Figure 3.

FIAT represses ATF4-mediated transcription and binding of ATF4 to DNA. (A) COS-7 cells were transfected with a luciferase reporter gene under the control of three canonical ATF4 binding sites, together with expression vectors for human ATF4 and human FIAT. (B) MC3T3-E1 osteoblastic cells were transfected with a reporter construct in which the luciferase gene was regulated by six copies of the wild-type (OSE1-luc) or mutated (mut OSE1) OSE1 sequence from the mouse osteocalcin gene promoter. Cotransfected plasmids included expression vectors for ATF4, RSK2, or FIAT (2× signifies that twice the amount of plasmid was used). Reporter gene activity was measured with a luminometer 24 h after transfection.
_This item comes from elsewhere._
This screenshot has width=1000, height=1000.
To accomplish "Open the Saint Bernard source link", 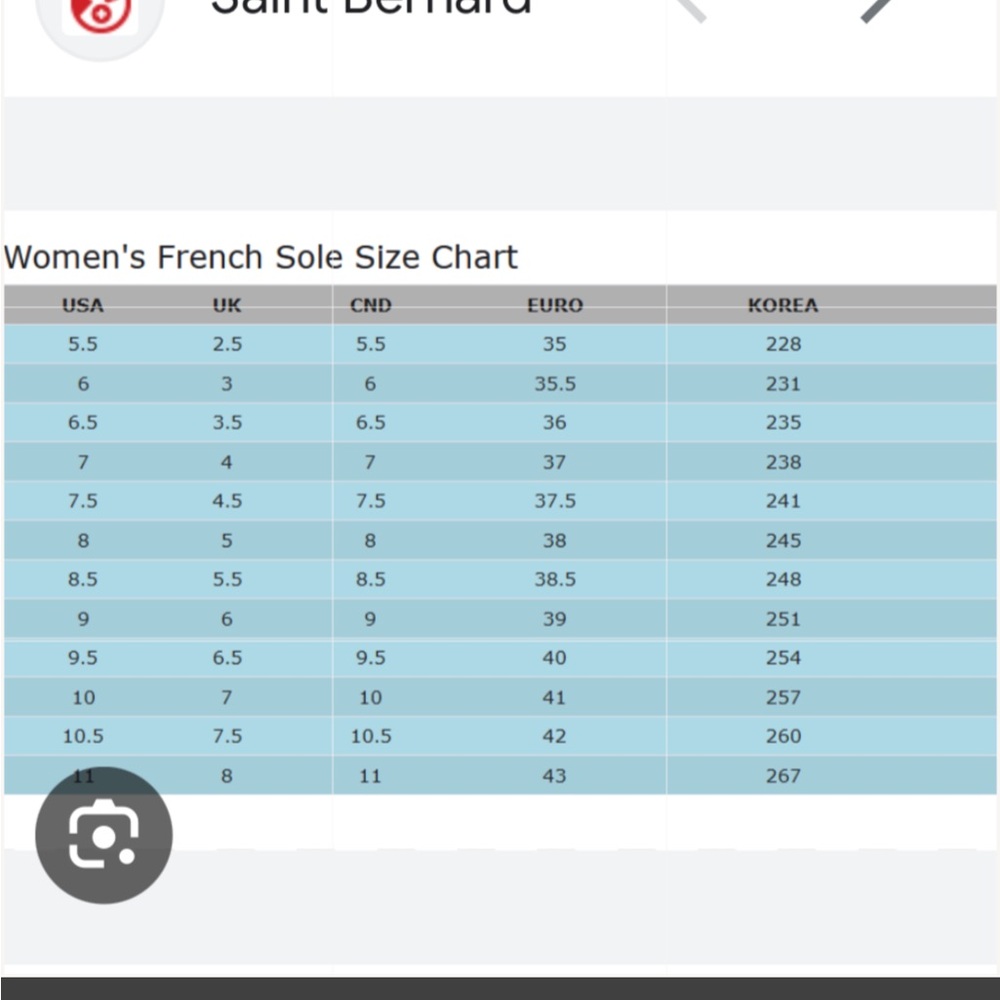I will tap(371, 6).
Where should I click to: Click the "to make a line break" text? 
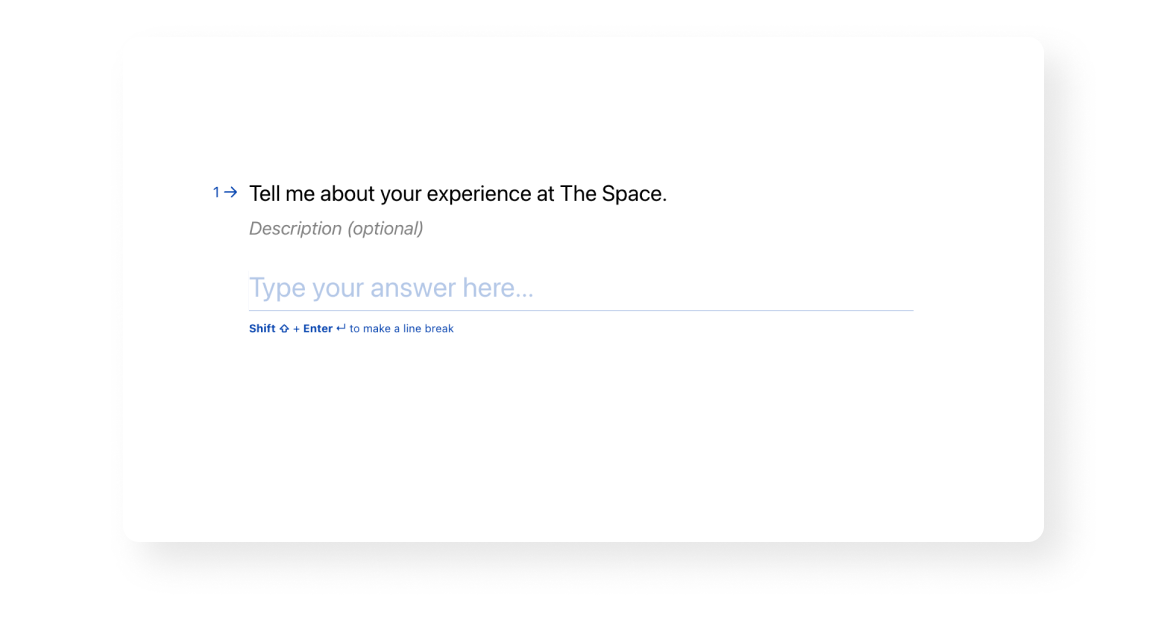click(x=401, y=329)
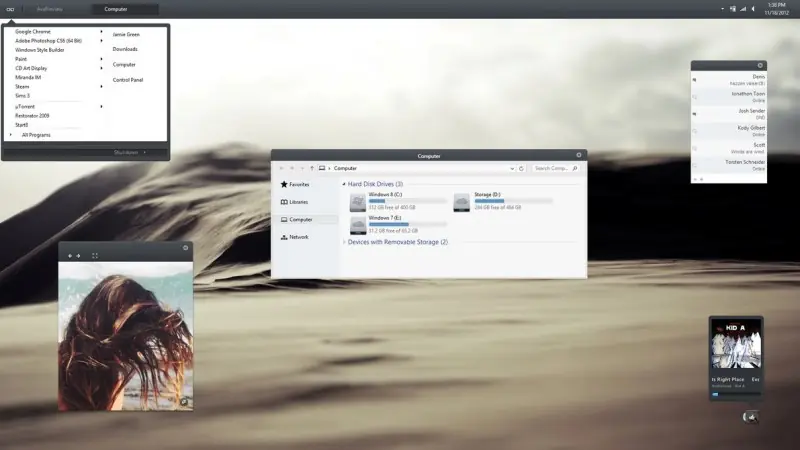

The activity measured in cells transfected with the reporter construct and empty expression vectors was arbitrarily ascribed a value of 1. FIAT inhibited ATF4-induced transcription from both templates (A and B), even in the presence of an expression vector for the RSK2 kinase (B). FIAT expression by itself does not affect transcription from the reporter templates. (C) EMSA with an OSE1 oligonucleotide probe, ROS 17/2.8 nuclear extract, and recombinant FIAT. The ATF4 binding complex was identified using specific anti-ATF4 antibodies (lanes 3–5). FIAT did not bind the probe but inhibited binding of ATF4 to the DNA.